In those days, exceptions to rules were made: Fox was hired knowing that he’d complete his degree. He taught the “three R’s” reading, writing and arithmetic to grades one through eight.
When the year was over, he said he’d never teach again! He did not renew his contract, disappointing the school’s directors.
The year was not a loss. At his boarding house, Fox met and “fell in love at first sight” with Harla Seeberg, the beautiful daughter of the woman who ran the place. They were soon married.
He completed his degree and tried teaching again in Oak Harbor for a year, and in Prosser for five years, before moving to Seattle and the Renton School District for 31 years.
Fox taught carpentry and woodworking. During World War II, he organized a major expansion of the Renton district’s Industrial Arts facilities. He directed the training of hundreds of novices to become airplane mechanics for nearby factories. The last five years of his career, he was director of the district’s industrial and fine arts department.
In 1973, the American Industrial Arts Assn. voted him “Outstanding Teacher of the Year for Washington State.”
Before he retired, Fox and Harla helped build a home on Rockaway Beach near Port Blakely.
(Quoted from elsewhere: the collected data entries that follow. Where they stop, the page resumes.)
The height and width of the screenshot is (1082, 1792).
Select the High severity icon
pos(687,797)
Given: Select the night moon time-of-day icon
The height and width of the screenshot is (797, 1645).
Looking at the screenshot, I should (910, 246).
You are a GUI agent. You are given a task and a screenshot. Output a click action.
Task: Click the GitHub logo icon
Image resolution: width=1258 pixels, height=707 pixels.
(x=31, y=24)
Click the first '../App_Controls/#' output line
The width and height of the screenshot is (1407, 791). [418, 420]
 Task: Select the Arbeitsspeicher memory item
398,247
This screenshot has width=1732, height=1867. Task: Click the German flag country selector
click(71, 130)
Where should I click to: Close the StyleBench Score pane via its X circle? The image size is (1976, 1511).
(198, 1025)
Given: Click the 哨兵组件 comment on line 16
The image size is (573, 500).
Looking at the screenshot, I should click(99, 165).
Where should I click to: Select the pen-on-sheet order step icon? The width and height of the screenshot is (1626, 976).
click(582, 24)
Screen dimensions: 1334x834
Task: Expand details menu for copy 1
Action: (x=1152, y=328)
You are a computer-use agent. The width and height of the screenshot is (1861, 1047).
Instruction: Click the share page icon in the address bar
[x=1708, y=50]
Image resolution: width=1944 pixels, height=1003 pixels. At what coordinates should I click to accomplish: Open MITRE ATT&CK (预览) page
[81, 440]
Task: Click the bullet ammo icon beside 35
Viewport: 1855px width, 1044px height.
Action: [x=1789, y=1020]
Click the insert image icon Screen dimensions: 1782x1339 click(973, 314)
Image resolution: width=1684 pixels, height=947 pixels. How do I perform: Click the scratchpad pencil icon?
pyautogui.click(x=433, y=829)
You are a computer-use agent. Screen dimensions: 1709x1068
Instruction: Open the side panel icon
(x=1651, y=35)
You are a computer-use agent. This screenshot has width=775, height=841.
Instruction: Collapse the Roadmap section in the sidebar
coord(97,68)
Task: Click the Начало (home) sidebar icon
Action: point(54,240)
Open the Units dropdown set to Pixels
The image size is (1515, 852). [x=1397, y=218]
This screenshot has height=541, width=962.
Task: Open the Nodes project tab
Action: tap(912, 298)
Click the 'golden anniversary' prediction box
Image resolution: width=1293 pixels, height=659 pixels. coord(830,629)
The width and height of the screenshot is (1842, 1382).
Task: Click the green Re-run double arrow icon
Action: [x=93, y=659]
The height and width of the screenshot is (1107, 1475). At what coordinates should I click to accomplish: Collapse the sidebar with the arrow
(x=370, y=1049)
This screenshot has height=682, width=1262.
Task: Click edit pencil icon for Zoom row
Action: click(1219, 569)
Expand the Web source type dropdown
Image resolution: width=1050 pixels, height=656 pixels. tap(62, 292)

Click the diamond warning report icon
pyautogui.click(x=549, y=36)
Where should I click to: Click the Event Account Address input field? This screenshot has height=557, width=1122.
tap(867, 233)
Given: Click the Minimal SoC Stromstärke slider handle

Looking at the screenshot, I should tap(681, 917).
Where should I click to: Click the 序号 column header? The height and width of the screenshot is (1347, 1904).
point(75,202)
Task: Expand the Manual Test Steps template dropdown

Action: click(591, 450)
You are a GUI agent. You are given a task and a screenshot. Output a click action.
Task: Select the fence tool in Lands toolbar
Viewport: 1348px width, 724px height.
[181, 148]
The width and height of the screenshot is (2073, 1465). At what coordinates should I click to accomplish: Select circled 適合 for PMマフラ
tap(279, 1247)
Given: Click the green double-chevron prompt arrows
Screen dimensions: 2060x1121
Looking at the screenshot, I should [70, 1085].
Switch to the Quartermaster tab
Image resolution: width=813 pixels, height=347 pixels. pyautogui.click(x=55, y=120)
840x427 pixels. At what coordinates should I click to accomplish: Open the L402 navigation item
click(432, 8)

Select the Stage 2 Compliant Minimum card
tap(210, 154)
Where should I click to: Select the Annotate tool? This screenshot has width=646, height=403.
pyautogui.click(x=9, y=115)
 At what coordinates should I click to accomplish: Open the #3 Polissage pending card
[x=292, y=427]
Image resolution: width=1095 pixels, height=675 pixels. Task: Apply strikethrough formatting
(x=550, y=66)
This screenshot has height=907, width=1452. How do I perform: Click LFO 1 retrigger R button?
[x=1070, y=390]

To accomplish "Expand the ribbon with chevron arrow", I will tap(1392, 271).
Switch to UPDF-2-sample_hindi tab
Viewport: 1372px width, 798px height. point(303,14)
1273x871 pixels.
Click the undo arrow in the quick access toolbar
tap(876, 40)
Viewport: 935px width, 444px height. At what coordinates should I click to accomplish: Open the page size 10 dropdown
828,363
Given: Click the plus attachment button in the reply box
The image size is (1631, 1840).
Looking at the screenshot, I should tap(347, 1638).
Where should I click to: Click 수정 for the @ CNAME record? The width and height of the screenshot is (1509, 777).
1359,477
They lived there from 1972-1999, when they moved to Edmonds.
They celebrated their 65th anniversary, thanks in part to what his wife describes as Fox’s “wonderful companionship, sense of humor and mischievous sparkle.”
He was a member of the East Shore Unitarian Church in Bellevue.
Fox was active in Bainbridge Island Concerned Citizens in the 1970s: He helped community efforts to prevent a rezoning at the old Winslow shipyard site and to preserve the maritime-commercial zoning there for future island needs and other water-dependent uses.
Fox patiently taught inexperienced BICC members how to restore old furniture, which was sold to raise thousands of dollars for legal fees.
His love of wood and children often expressed itself at island picnics, too, where young people would flock around him as he taught them how to make whistles from willow branches.
Fox loved his beach life and boats. He was an enthusiastic photographer, rower, fisherman, and the “Park Ranger of Blakely Rock.” He was an early and active member and enjoyed regional field trips of the Marine Science Society of the Pacific Northwest. Three times he traveled abroad to tour and photograph the English countryside on canal barges.
Fox is survived by his wife, Harla; three children, Michael, Mauris Justice, and Julia Heneghan; four grandchildren; and two great-grandchildren.
A family memorial gathering is planned. Remembrances may be made to the Alzheimers Association, Poulsbo’s Marine Science Center or a charity of the donor’s choice.